Vietato l'accesso a Youtube in Cina, dopo che sul sito erano apparsi immagini della repressione delle violenze in Tibet. Dopo che su Youtube erano comparse immagini della rivolta, il sito è stato bloccato e adesso, chi voglia accedervi dal territorio cinese, trova solo uno schermo bianco e l'indicazione di 'errore'. Il governo di Pechino ha fatto filtrare con molta parsimonia le notizie da Lhasa: vietato l'accesso ai giornalisti stranieri, espulsi dalla città i turisti, solo ieri la televisione di Stato ha diffuso qualche immagine dei disordini, mentre una voce fuori campo accusava «la cricca del Dalai Lama» di aver orchestrato le violenze.

 

SCONTRI IN NEPAL

 

La polizia nepalese si è scontrata con gruppi di manifestanti nella capitale, Katmandu: 30 persone sono state arrestate, fra queste anche alcuni monaci. I manifestanti, circa un centinaio, si trovavano nei pressi della rappresentanza delle Nazioni unite in Nepal, quando la polizia li ha caricati con bastoni di bamboo.

 

L'APPELLO DI NAPOLITANO

 

Il presidente della Repubblica, Giorgio Napolitano, si è detto «turbato» per i fatti che stanno sconvolgendo il Tibet, e ha identificato nell'Unione europea «sede appropriata» per una risposta comune. «È ben noto che l'Italia e l'Unione europea hanno avuto un impegno costante per la difesa dei diritti umani, umani», ha detto il capo dello stato. «A più riprese questo invito è stato rivolto anche alla Cina.
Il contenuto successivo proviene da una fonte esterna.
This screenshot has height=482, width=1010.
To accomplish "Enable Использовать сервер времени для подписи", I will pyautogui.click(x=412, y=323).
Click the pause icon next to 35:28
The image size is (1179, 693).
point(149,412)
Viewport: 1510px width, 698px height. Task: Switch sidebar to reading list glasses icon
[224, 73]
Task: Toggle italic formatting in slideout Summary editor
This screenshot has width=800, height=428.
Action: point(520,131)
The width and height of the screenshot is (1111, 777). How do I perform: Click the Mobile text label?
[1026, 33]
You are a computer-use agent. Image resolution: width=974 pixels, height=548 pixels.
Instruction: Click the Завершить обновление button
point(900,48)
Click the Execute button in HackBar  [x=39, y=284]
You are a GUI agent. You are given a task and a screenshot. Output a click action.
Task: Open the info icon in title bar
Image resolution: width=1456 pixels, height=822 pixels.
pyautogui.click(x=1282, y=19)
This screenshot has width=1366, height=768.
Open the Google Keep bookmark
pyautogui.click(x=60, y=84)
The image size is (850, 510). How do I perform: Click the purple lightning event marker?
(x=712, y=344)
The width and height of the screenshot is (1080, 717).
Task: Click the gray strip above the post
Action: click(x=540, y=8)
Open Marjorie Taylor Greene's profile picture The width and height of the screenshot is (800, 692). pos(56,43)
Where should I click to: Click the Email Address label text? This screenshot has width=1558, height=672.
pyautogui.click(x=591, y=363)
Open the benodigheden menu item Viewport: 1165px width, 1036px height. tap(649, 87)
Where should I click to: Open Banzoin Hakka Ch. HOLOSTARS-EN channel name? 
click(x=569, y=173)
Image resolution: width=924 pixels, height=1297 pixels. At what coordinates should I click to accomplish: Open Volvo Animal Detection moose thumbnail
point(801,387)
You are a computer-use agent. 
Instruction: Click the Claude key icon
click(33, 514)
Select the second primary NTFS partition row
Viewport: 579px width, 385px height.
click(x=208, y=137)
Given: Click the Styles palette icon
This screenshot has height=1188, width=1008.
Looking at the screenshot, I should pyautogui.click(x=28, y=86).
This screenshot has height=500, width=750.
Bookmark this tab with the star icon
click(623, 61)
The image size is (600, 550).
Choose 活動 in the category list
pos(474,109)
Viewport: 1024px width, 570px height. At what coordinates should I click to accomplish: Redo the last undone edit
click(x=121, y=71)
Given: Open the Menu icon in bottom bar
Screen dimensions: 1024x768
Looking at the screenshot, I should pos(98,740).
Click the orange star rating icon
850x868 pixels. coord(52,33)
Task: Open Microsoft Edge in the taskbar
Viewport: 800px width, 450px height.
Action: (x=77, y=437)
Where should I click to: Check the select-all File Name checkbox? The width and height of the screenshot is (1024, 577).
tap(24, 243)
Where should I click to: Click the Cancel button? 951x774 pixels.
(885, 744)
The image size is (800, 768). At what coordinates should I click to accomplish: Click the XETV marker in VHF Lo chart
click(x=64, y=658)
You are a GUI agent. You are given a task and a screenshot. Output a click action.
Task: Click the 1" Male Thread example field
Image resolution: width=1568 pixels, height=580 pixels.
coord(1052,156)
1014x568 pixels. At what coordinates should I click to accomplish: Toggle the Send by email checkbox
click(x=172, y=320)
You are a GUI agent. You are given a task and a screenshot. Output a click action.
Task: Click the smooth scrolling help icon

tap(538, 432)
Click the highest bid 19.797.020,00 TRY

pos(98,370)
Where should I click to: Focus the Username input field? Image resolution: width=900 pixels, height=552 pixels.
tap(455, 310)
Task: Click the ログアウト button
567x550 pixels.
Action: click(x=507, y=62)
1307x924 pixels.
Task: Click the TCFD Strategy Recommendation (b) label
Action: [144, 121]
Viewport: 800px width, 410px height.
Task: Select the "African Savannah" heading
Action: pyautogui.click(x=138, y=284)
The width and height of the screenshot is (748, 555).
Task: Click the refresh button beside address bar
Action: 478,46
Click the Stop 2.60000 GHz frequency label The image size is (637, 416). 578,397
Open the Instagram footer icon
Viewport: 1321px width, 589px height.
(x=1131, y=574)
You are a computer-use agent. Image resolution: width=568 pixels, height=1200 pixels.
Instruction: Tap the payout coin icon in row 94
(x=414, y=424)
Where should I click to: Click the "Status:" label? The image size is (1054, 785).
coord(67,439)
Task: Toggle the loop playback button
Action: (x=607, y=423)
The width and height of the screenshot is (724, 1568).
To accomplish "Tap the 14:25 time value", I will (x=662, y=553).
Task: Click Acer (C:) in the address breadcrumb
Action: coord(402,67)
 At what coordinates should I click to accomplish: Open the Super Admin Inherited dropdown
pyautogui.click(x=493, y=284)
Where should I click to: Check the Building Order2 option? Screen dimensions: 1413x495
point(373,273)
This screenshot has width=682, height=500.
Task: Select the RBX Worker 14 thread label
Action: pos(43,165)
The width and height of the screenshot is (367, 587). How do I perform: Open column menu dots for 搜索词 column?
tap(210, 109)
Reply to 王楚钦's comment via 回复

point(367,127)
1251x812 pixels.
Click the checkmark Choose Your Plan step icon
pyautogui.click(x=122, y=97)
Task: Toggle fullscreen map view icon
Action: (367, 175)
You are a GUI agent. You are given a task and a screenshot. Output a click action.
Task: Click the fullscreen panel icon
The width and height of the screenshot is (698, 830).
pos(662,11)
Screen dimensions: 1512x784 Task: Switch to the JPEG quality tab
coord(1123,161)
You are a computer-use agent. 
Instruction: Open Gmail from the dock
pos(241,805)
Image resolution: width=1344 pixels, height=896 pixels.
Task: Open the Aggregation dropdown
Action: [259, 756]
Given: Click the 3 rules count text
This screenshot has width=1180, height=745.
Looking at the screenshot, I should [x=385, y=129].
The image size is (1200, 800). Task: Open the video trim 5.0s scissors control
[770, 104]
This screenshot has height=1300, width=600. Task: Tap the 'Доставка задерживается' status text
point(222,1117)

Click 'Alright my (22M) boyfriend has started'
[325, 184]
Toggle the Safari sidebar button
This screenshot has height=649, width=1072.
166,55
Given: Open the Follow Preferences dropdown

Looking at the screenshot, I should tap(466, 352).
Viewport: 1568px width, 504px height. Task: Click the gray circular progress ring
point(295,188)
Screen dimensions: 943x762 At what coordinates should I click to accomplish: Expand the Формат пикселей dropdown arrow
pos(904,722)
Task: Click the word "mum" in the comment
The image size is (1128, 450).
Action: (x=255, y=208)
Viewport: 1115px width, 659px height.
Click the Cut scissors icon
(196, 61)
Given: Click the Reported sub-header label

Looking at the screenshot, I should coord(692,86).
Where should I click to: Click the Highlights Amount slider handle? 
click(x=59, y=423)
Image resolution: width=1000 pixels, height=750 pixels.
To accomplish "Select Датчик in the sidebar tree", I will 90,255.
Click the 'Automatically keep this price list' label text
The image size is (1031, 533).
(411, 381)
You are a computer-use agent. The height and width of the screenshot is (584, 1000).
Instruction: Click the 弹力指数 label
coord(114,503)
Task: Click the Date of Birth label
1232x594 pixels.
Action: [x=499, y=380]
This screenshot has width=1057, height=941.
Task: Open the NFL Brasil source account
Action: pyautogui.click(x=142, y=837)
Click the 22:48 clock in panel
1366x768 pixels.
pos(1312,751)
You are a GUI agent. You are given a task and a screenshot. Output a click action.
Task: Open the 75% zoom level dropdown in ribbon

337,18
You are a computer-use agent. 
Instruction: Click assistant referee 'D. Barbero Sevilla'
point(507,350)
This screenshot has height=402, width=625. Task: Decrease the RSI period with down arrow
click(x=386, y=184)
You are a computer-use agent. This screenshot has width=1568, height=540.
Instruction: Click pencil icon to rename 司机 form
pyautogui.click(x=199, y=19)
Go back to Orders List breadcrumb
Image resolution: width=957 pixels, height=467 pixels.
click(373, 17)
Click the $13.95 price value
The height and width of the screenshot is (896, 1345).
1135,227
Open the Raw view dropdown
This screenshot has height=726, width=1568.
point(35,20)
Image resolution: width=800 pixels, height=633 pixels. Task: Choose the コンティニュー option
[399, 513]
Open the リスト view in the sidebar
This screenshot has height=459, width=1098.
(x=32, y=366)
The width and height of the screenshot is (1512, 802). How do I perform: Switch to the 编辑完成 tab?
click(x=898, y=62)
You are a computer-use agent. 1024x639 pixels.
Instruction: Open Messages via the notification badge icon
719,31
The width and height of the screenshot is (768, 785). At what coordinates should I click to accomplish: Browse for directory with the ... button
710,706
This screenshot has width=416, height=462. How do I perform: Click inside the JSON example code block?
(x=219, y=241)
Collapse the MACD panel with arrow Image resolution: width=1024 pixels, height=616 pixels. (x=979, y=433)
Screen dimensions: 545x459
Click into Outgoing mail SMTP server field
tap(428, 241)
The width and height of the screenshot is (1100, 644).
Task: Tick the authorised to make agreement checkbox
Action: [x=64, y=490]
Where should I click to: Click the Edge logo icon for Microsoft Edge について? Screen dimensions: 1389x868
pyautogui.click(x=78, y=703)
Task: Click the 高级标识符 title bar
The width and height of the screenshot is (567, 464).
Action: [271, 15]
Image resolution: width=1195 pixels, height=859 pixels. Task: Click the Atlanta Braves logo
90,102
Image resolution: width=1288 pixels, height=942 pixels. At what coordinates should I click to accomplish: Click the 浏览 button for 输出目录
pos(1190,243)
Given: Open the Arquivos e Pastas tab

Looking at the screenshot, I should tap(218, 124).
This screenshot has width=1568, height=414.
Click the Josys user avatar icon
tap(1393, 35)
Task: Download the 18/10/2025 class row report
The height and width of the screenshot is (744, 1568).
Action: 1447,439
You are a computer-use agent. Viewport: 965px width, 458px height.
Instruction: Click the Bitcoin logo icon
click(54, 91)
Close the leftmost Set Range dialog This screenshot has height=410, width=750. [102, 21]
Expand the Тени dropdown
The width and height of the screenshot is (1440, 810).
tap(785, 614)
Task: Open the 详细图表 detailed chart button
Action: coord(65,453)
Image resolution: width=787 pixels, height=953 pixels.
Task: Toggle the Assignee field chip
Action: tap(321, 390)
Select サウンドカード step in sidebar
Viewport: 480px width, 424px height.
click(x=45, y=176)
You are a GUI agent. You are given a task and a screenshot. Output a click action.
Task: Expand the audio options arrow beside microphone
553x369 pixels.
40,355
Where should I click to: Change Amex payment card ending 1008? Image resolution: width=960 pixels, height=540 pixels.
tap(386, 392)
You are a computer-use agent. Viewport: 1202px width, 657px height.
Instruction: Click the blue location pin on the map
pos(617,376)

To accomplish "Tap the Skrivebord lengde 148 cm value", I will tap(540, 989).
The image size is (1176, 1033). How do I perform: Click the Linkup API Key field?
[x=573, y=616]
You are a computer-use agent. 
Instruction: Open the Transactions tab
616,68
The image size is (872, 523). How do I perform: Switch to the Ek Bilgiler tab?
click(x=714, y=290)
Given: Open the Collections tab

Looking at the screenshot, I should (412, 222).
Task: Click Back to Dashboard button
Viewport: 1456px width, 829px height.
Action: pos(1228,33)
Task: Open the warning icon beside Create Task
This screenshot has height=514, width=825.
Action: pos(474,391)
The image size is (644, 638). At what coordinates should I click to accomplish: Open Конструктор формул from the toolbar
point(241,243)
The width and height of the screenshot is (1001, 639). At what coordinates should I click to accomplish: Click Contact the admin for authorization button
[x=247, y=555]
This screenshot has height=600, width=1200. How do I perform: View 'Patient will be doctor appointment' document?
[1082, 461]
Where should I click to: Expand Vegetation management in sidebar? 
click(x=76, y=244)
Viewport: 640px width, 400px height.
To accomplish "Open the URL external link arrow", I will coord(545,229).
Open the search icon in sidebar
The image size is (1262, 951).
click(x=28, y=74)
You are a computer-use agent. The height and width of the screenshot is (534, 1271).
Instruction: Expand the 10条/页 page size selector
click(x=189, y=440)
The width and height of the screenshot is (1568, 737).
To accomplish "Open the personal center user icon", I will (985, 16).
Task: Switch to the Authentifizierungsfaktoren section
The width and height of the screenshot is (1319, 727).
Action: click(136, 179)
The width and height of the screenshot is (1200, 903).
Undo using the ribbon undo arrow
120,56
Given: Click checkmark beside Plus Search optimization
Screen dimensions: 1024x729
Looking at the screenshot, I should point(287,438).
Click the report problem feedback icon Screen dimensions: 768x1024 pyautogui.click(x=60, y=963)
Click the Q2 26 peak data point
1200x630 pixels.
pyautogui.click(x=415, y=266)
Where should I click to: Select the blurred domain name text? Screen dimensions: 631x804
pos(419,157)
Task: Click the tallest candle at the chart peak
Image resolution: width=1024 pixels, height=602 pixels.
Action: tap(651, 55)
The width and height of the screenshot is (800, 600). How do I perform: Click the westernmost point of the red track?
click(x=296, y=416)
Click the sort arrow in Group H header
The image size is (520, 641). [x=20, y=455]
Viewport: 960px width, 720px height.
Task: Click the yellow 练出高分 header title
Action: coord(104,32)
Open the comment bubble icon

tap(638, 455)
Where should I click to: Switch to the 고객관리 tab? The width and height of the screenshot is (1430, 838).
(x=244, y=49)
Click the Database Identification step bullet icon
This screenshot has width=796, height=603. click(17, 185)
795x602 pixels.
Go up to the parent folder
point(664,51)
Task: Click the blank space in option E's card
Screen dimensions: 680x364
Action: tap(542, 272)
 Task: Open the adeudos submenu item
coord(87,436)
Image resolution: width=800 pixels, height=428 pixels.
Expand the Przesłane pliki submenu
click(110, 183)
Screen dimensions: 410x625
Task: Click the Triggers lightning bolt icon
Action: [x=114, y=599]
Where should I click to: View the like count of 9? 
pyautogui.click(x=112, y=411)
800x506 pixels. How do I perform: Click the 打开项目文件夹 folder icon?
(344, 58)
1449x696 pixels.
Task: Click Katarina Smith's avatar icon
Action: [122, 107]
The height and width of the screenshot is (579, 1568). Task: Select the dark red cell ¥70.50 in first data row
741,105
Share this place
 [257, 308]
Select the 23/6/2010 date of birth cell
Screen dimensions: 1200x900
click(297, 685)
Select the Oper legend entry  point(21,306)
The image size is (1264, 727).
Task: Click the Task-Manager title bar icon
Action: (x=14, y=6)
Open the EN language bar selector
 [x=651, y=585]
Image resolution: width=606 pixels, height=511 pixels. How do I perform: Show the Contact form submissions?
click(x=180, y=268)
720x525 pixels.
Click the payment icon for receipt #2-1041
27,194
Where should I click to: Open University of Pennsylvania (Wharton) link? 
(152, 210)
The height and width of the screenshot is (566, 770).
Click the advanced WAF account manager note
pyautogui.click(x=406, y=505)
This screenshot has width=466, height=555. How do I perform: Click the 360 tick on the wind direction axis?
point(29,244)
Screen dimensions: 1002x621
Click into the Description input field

Quello che è accaduto ci ha turbato profondamente, e non c'è dubbio che quanto detto finora verrà reiterato con più forza». Napolitano ha quindi fatto riferimento a quanto detto oggi dal ministro degli esteri, Massimo D'Alema, che «è pronto a dare il suo contributo nella sede appropriata, cioè il consiglio dei ministri dell'Unione europea».